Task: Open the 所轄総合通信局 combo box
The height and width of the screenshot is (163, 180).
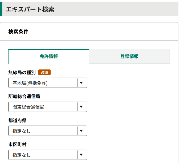Action: [47, 107]
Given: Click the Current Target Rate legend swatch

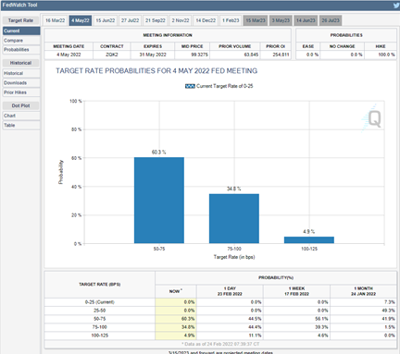Looking at the screenshot, I should click(190, 86).
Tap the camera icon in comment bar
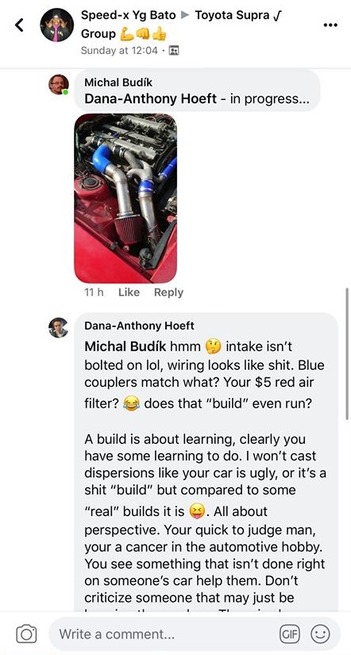Viewport: 351px width, 655px height. tap(27, 634)
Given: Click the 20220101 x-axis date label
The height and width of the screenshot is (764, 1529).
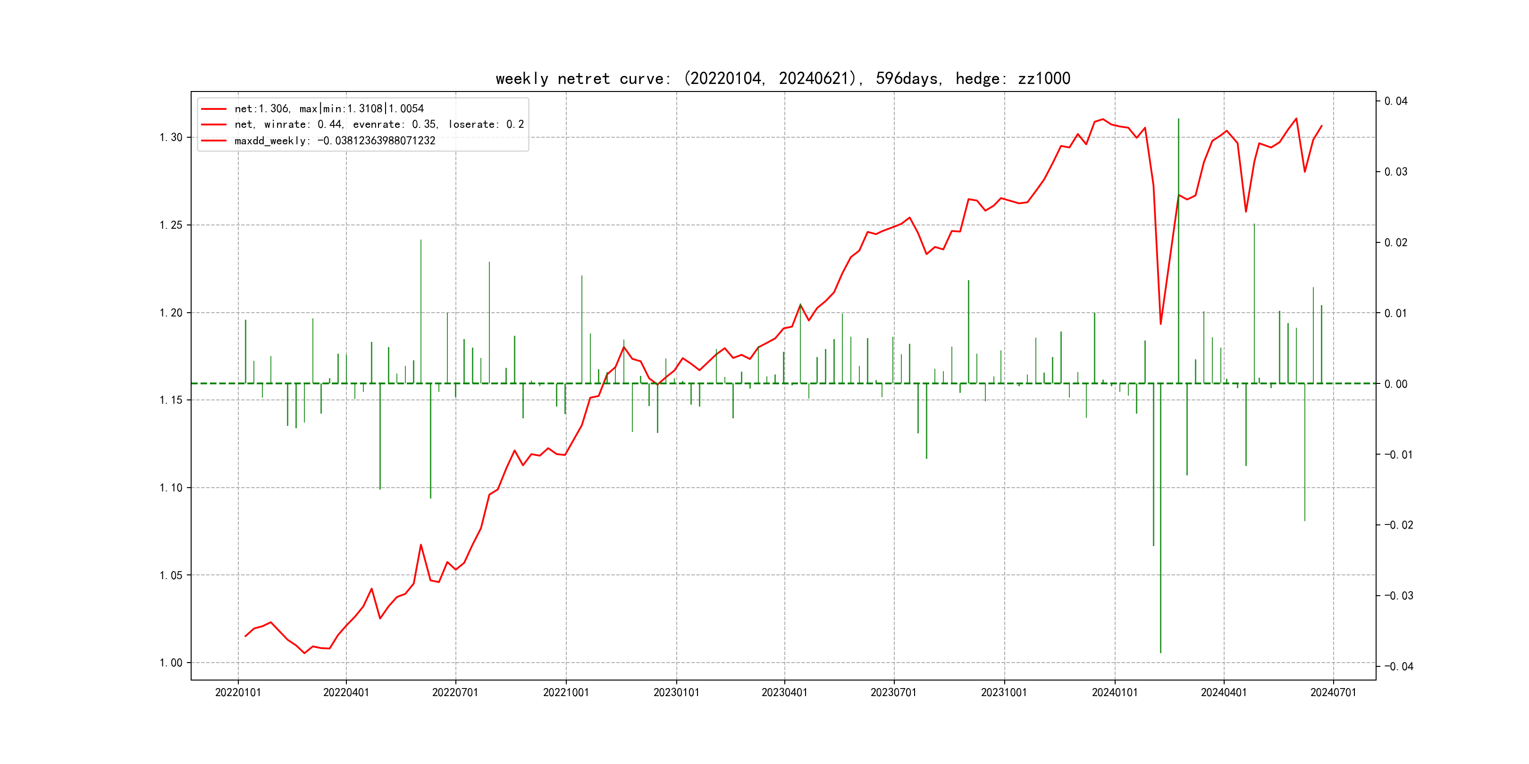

====

→ Work to complete
Please recast the records above as a numbered list, leaving out blank lines and the pictures.

→ Task answer
1. Task: Open the 所轄総合通信局 combo box
2. The height and width of the screenshot is (163, 180).
3. Action: [47, 107]
4. Given: Click the Current Target Rate legend swatch
5. Looking at the screenshot, I should click(190, 86).
6. Tap the camera icon in comment bar
7. Viewport: 351px width, 655px height. tap(27, 634)
8. Given: Click the 20220101 x-axis date label
9. The height and width of the screenshot is (764, 1529).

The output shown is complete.